- [EXERCISE DESCRIPTION]:
Copy every line of the records below where the word "dropdown" occurs.

=== DATASET RECORDS ===

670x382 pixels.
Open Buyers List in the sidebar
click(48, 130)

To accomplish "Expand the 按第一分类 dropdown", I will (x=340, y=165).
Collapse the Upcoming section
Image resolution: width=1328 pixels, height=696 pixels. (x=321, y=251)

===
=== DATASET RECORDS ===

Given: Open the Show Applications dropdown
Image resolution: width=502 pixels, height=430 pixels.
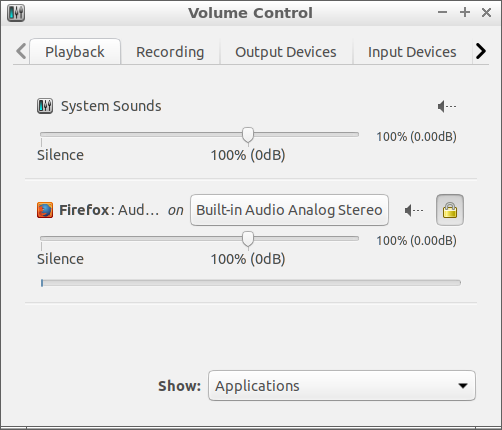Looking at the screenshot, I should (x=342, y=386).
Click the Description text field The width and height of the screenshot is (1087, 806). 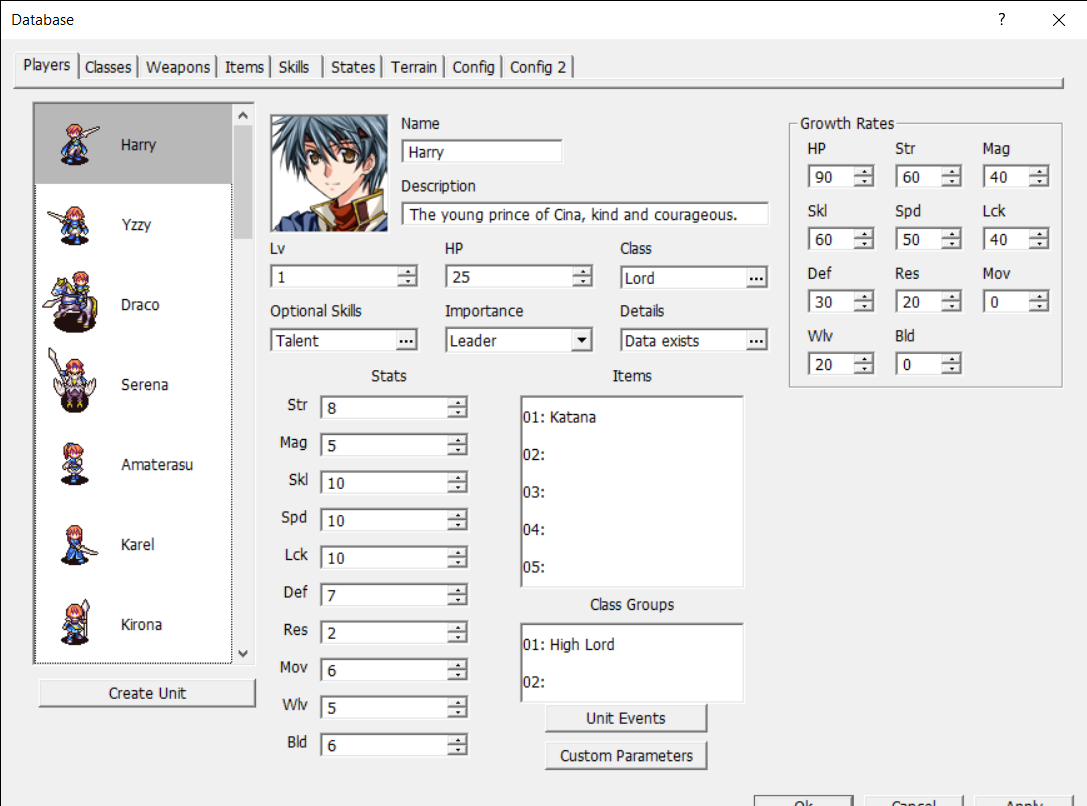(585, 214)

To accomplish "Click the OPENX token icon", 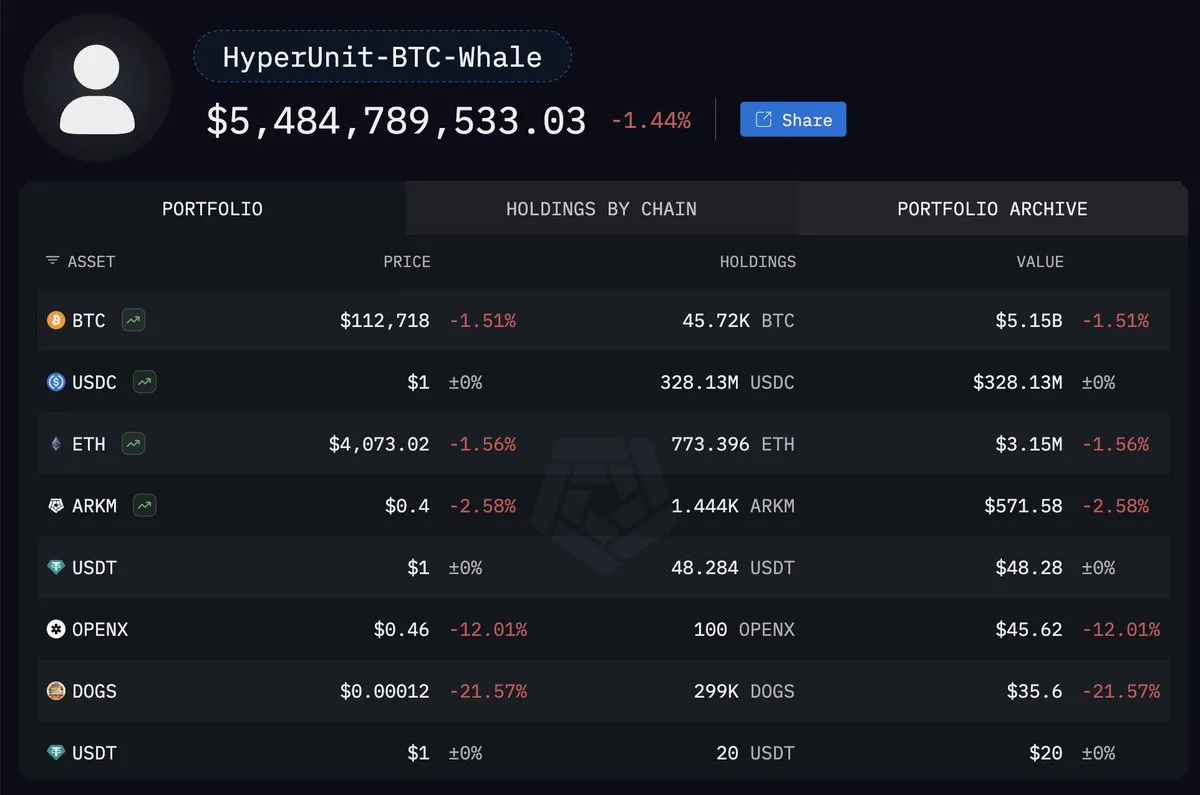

===

- [SOLVED EXERCISE]:
To accomplish "Expand the 按第一分类 dropdown", I will (x=340, y=165).
Given: Open the Show Applications dropdown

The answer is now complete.